TO DO
Copy the listing below word for word, from its first line through the line that contains "pyautogui.click(x=1878, y=31)", both ends included.

--- start ---

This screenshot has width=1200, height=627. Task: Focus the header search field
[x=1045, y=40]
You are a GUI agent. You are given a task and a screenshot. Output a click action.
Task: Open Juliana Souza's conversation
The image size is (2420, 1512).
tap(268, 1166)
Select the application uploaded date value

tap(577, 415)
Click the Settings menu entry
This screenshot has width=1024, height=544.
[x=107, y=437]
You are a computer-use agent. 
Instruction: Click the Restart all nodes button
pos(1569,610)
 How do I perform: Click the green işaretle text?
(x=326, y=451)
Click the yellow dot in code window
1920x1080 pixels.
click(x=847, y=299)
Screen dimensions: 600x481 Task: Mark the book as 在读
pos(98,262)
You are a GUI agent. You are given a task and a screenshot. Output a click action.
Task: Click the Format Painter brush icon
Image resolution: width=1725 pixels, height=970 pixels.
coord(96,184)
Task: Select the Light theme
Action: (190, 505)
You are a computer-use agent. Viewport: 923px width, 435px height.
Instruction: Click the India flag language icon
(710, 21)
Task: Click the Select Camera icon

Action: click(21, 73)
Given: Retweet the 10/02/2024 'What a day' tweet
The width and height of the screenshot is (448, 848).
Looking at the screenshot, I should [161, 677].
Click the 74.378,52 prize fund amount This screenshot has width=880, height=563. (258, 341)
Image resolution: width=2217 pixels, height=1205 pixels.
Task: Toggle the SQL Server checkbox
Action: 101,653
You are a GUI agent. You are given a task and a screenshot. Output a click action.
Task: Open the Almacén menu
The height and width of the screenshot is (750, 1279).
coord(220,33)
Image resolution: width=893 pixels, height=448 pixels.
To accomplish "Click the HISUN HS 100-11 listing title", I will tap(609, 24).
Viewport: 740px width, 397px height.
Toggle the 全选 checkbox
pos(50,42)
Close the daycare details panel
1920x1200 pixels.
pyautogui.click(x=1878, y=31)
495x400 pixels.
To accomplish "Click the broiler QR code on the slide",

--- end ---

THE RESULT
This screenshot has width=1200, height=627. Task: Focus the header search field
[x=1045, y=40]
You are a GUI agent. You are given a task and a screenshot. Output a click action.
Task: Open Juliana Souza's conversation
The image size is (2420, 1512).
tap(268, 1166)
Select the application uploaded date value

tap(577, 415)
Click the Settings menu entry
This screenshot has width=1024, height=544.
[x=107, y=437]
You are a computer-use agent. 
Instruction: Click the Restart all nodes button
pos(1569,610)
 How do I perform: Click the green işaretle text?
(x=326, y=451)
Click the yellow dot in code window
1920x1080 pixels.
click(x=847, y=299)
Screen dimensions: 600x481 Task: Mark the book as 在读
pos(98,262)
You are a GUI agent. You are given a task and a screenshot. Output a click action.
Task: Click the Format Painter brush icon
Image resolution: width=1725 pixels, height=970 pixels.
coord(96,184)
Task: Select the Light theme
Action: (190, 505)
You are a computer-use agent. Viewport: 923px width, 435px height.
Instruction: Click the India flag language icon
(710, 21)
Task: Click the Select Camera icon

Action: click(21, 73)
Given: Retweet the 10/02/2024 'What a day' tweet
The width and height of the screenshot is (448, 848).
Looking at the screenshot, I should [161, 677].
Click the 74.378,52 prize fund amount This screenshot has width=880, height=563. (258, 341)
Image resolution: width=2217 pixels, height=1205 pixels.
Task: Toggle the SQL Server checkbox
Action: 101,653
You are a GUI agent. You are given a task and a screenshot. Output a click action.
Task: Open the Almacén menu
The height and width of the screenshot is (750, 1279).
coord(220,33)
Image resolution: width=893 pixels, height=448 pixels.
To accomplish "Click the HISUN HS 100-11 listing title", I will tap(609, 24).
Viewport: 740px width, 397px height.
Toggle the 全选 checkbox
pos(50,42)
Close the daycare details panel
1920x1200 pixels.
pyautogui.click(x=1878, y=31)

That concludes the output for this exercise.